Muscular dystrophy is a term which comprises a diverse group of genetic disorders that cause weakness and degeneration of skeletal muscle due to defective proteins critical for muscle structure and function. As muscle weakness usually progresses over time, lifestyle changes, assistive devices and occupational therapy are often required in order to help a person adapt to new situations.
Finding effective treatments for muscular dystrophies has proven demanding, in part due to their heterogeneity. Current treatments are based on palliation and primarily target the inflammatory response. Cell therapy has the potential to substitute damaged tissue by fusion of healthy cells with damaged muscle fibers, while reestablishing the adult stem cell pool for long-term muscle maintenance.
Conservative management
Physiotherapy to promote walking and prevent joint deformities is recommended in all cases of muscular dystrophies. A physical therapy program that includes passive stretching should be introduced early in the disease, right after establishing a diagnosis. Knee-ankle-foot orthoses at bedtime is often used to prevent contractures.
Individuals with certain types of muscular dystrophy have difficulties swallowing food as the condition progresses. As this can increase the risk of choking or developing aspiration pneumonia, consistency of food should be monitored, and exercises should be performed to improve the function of swallowing. In certain cases surgery can be pursued to treat this problem.
Currently, corticosteroids are the only class of drug that has been extensively studied in Duchenne muscular dystrophy and other types of the disease. Although experts used to suggest discontinuation of steroids when the patient starts to use the wheelchair full time, many affected individuals are continuing with its use indefinitely, hoping that it will provide benefit to respiratory musculature.
Nutritional therapies can also represent an appropriate and simple palliative approach. For example, treatment with the amino acids glutamine and arginine with added deflazacort were reported to improve nitrogen retention and maintain protein balance in patients with Duchenne muscular dystrophy. Leucine has also shown promise as an effective nutritional therapy for various types of muscular dystrophies.
Both recognition and treatment of cardiac manifestations of these conditions are increasingly important. The detection of arrhythmia and asymptomatic left ventricular dysfunction allows early and potentially life-saving treatment. In some cases of myotonic or Emery-Dreifuss muscular dystrophy, a pacemaker is often installed to correct an irregular heartbeat.
Therapeutic advances
Several promising experimental strategies for the treatment of muscular dystrophies are currently under investigation – most notably gene therapy aiming at reintroducing a functional recombinant version of the affected genes employing viral vectors, as well as modification of the dystrophin pre-mRNA, commonly referred to as exon skipping.

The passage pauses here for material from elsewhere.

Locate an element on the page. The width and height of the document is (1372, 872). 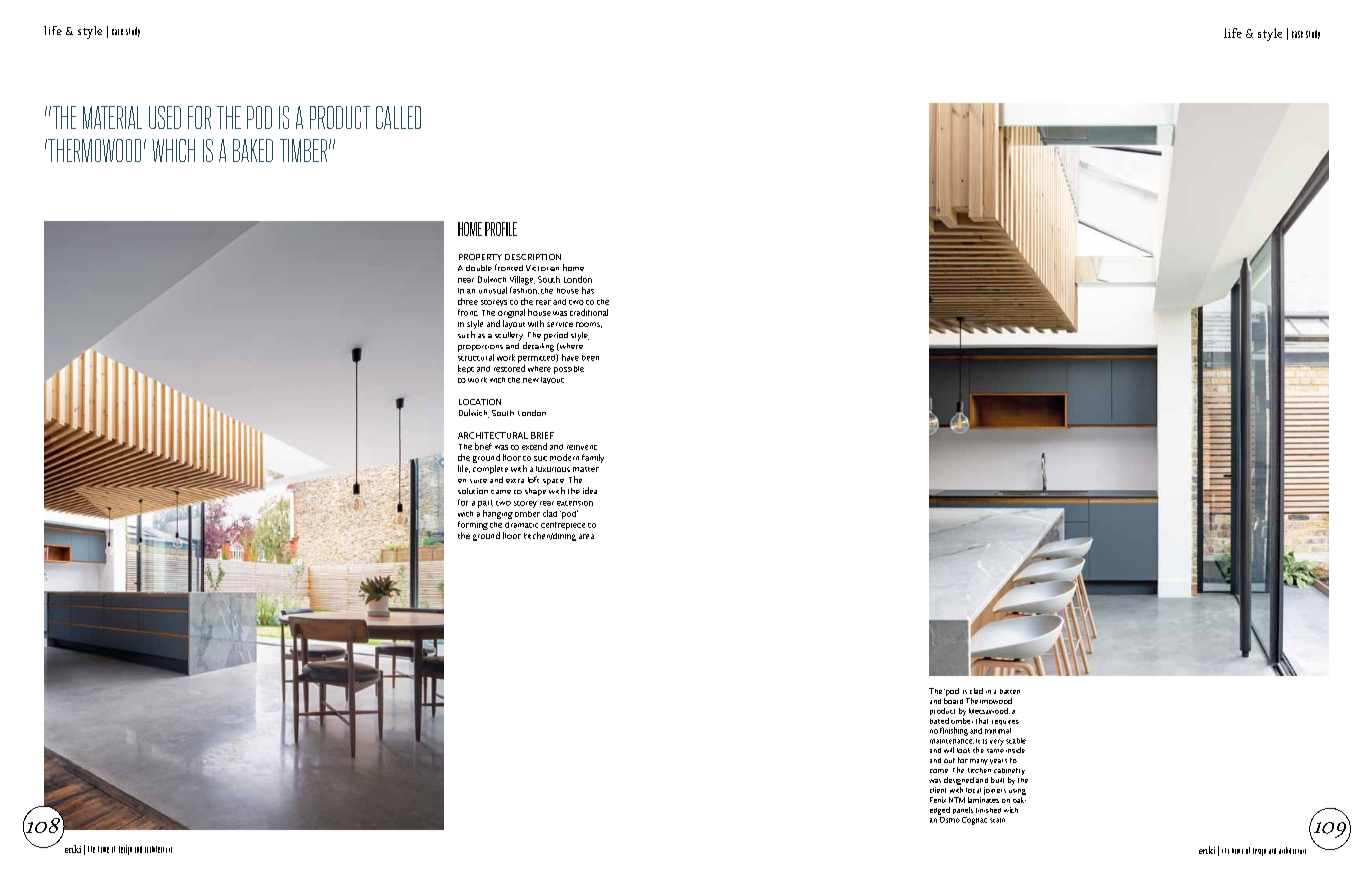
kept is located at coordinates (466, 369).
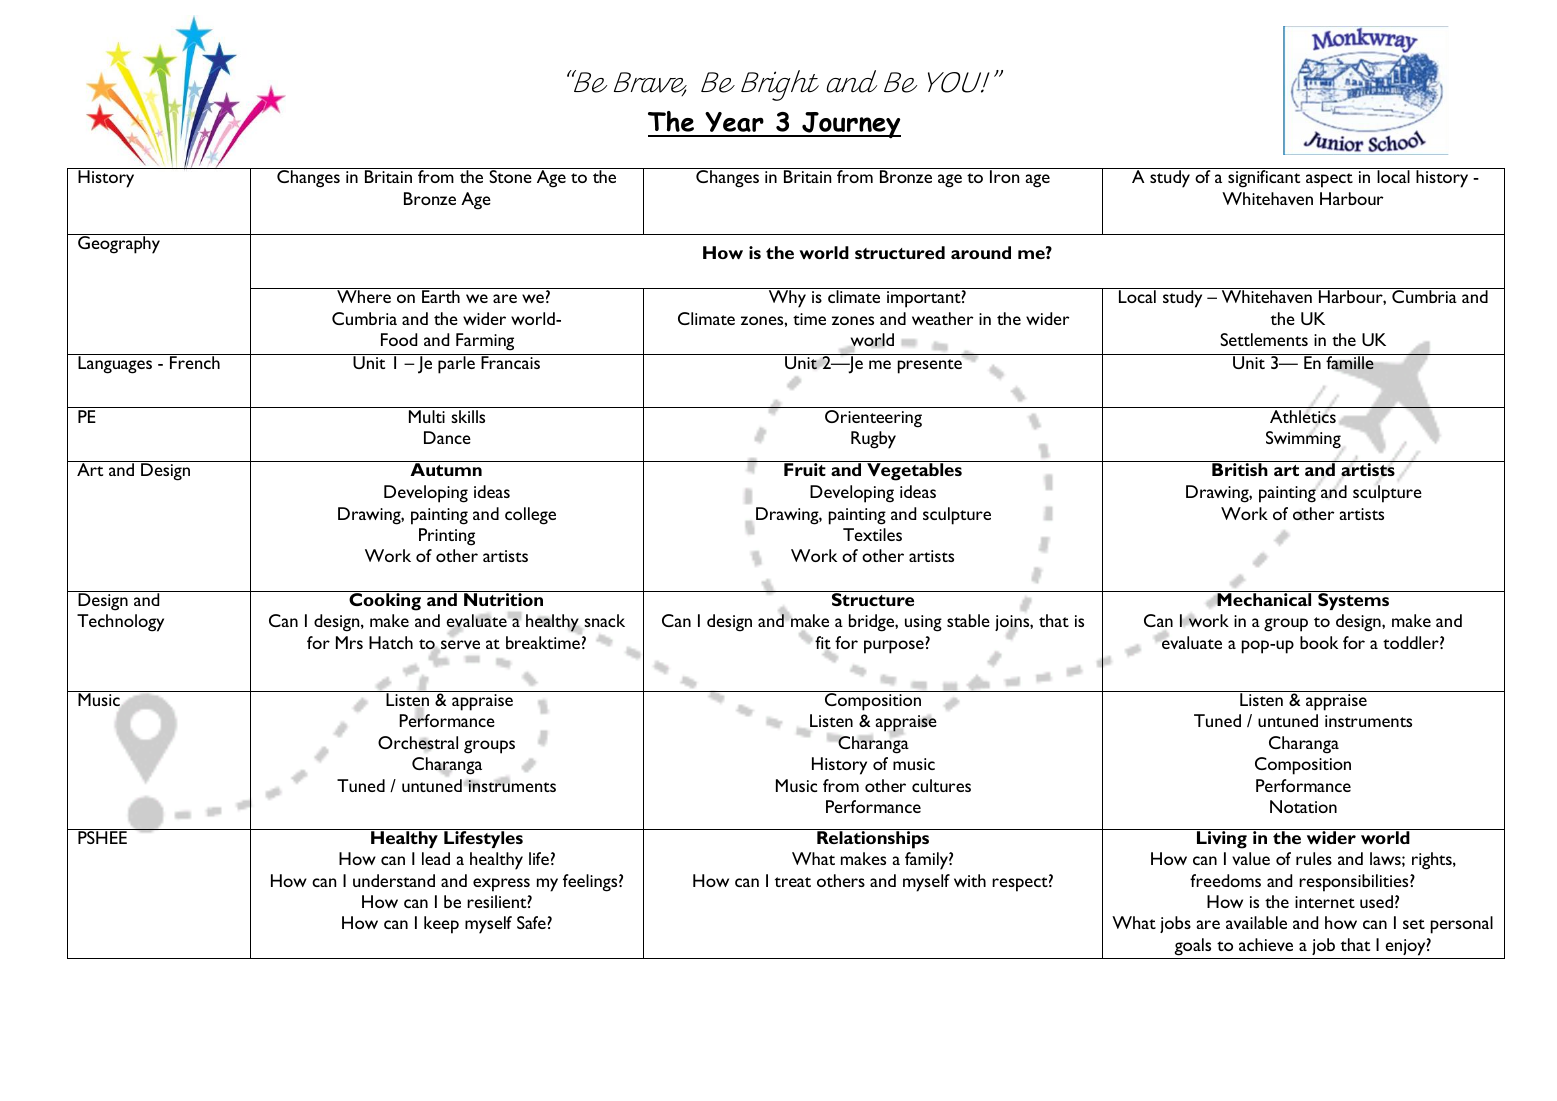  I want to click on aspect, so click(1329, 180).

Three types of viral vectors have been used for the study of the muscular dystrophies: adenoviral, adeno-associated viral and lentiviral vectors. All three of them have shown certain success in transduction and stable expression of striated muscles; nevertheless, only adeno-associated virus vectors are now being used in clinical trials.
A number of different types of stem cells may be used in different ways to develop treatments for muscular dystrophy. The main stem-cell-based approaches currently being investigated are the production of healthy muscle fibers and significant reduction of inflammation. Still, methods to mitigate the host immune response to donor cells need to be sophisticated, and large-scale production of these cells needs to be established.
In conclusion, all aforementioned novel strategies face important challenges, imposed by the nature of muscular dystrophies such as the necessity to target different muscles in the body (including respiratory and cardiac muscles), the need for establishing long-term effect, the problem of fibrosis and the potential of unsolicited immune response. Albeit promising, much more research is necessary.